As a member of the Tahoe Nordic Search and Rescue Team, I had the privilege today of joining other team members in educating fourth grade elementary school students at Incline elementary about winter preparedness, safety and survival.
After a half an hour listening to our education impresario, Bernie Mellor, about what we do as a search and rescue team, and highlighting some recent rescues, we took the kids out in small groups, demonstrating what we just spoke about in the classroom.
Station number one spoke about the acronym S.T.O.P.
S.T.O.P. which stands for stop! If you do become lost, Don’t go further… Don’t get more lost… And especially do not panic.
Use your head to gather information, does anybody know where you are? Did you tell anybody where you were going, who you were with us, when you would be home? Use your head together information, does anybody know where you are? Did you tell anybody where you were going, who you were with us, when you would be home?…What time is it?
Use your eyes and ears… What is the weather like? What’s going on with the sun the wind the snow the sun and the clouds. Landmarks that you can see: hills, creeks, telephone poles and wires, chairlifts, roads… your friends: do they feel strong still, are they tired or cold? what can you hear? Dogs barking, cars, people?
Using all of the information you have gathered above, talk together and make a plan for what comes next. if it is still early, should you continue to find your way out? If it is later in the afternoon, do you need to start thinking about making a shelter to stay warm, and making signals to alert people where you are if they are looking for you.
Station 2: Shelter
Now that you have made a plan that you are going to build a shelter and not continue to search for a way out, you need to know how important shelter is.
There are four core items that you need to survive overnight in the wilderness especially in the winter.
- Fire or heat
Shelter and water are at the top of the list… Hypothermia is a deadly condition, where the temperature of your body score becomes dangerously low.
The 3 C’s : are also important to remember:
You cannot survive much longer than 3 hours in the wilderness in the winter time without shelter and staying warm.
You cannot last much longer than three days without adequate water.
You cannot survive much longer than 3 weeks without food.
So you see, food is not the most important thing on your list for survival… You may be hungry, but you will survive without food for a while.
Now let’s make a shelter
It does not have to be elaborate, remember this is not a bed-and-breakfast, you hope to not be there very long until you are found safe and sound.
Shelter could be using natural windbreaks, such as fallen trees, behind large rocks, in a tree well (though can be dangerous to fall into, you can dig up to it, using the tree as a windbreak)
If you have a snow shovel with you or skis, you could start digging a snow pit as we did today.
Before you start digging, observe where the weather is coming from.

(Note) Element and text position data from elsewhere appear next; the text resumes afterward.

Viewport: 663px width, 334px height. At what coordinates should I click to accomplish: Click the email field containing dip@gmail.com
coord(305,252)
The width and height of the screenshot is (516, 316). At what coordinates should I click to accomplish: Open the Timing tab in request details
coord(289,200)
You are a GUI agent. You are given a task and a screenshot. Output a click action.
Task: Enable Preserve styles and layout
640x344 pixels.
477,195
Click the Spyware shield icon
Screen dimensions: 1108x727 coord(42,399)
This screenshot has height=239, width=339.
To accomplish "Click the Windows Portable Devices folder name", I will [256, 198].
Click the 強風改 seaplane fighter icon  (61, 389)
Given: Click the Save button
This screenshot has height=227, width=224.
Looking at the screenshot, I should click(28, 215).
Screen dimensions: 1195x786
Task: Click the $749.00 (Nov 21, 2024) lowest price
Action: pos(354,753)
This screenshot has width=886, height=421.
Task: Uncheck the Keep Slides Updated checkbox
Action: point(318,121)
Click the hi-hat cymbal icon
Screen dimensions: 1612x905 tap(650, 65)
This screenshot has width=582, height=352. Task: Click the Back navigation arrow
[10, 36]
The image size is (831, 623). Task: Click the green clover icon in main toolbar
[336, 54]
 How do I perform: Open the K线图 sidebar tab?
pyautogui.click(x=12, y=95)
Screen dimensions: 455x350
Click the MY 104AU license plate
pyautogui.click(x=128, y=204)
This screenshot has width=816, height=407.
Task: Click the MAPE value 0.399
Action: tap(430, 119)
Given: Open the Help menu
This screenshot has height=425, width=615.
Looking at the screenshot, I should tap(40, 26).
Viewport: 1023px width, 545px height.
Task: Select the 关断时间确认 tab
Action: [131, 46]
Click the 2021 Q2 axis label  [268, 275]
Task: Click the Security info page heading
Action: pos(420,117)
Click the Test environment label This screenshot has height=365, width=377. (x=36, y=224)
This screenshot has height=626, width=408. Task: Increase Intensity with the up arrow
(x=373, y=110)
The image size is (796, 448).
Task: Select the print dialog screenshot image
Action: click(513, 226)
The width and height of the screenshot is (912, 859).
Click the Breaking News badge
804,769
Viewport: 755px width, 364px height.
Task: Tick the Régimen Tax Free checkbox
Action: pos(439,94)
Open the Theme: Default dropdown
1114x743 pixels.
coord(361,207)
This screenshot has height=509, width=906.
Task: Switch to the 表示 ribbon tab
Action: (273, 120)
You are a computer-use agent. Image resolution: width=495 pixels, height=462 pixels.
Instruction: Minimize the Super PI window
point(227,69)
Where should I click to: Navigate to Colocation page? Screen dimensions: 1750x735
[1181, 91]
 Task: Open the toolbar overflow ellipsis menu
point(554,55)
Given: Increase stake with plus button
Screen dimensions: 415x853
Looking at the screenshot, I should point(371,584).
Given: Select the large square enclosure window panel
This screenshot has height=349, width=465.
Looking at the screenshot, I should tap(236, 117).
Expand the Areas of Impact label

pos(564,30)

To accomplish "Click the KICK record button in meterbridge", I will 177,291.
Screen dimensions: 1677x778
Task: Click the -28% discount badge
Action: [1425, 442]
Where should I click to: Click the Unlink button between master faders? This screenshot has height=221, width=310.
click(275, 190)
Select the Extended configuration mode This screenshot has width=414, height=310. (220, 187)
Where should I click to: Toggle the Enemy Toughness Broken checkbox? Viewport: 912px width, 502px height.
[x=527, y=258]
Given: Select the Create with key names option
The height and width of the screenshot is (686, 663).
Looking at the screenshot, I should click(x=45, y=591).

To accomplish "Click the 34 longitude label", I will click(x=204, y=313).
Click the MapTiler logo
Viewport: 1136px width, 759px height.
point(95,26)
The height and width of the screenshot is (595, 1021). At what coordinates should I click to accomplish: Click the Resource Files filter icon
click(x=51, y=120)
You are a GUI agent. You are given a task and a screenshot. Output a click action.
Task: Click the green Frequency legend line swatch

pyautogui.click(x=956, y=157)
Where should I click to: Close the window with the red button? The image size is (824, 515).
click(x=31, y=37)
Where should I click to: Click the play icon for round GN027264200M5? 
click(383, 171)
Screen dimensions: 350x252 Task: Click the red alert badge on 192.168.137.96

You want to make the mound so that it blocks the wind and snow from coming into your shelter.
Dig down to get below the level of the ground, then start to build up the wall of the shelter, packing it tightly on the outside. Once it seems to be staying together, begin digging under the mound to make your shelter space. Cut or break off tree branches to serve as your bedding, as you do not want to lose body heat by laying directly on the snow.
If you are tired or don’t have the time to make a deep shelter right away, you can dig a shallow and narrow pit, building your wind/weather break, then using your skis or tree branches as a seat to keep you off the snow. Extra branches can be stuck into the snow to act as a wind and snow block, making the wind go up and over your head, and out of the cold.
Before you get too cozy in your new snow palace, make certain that you have left signals for rescuers to know where you are. Whatever you do for a signal, make it BIG and obvious. Make it look out of the ordinary for searchers in the air to know that you are there…
Walk through the snow, making a large “X” and fill it with branches or pine needles… spell S.O.S. in the snow, again filling it with something dark to allow searchers to see signal more easily, or simply an ARROW, filled with the same dark materials.
While in your snow shelter, be sure to keep hydrated, conserve all of your body heat, keeping movement to a minimum.
All of these things seem so simple, such common sense for us as adults, but so easily taken for granted when we go out on a run on a nice day and the weather starts to turn on us.
Be aware of your surroundings and know what to do to survive the night out in the cold as our 4th graders did today. It could save your life…so hopefully you will never have to meet the members of our Search and Rescue Team unless it’s at the Bridgetender or Mellow Fellow for a brew.
That’s all for now, thanks for listening.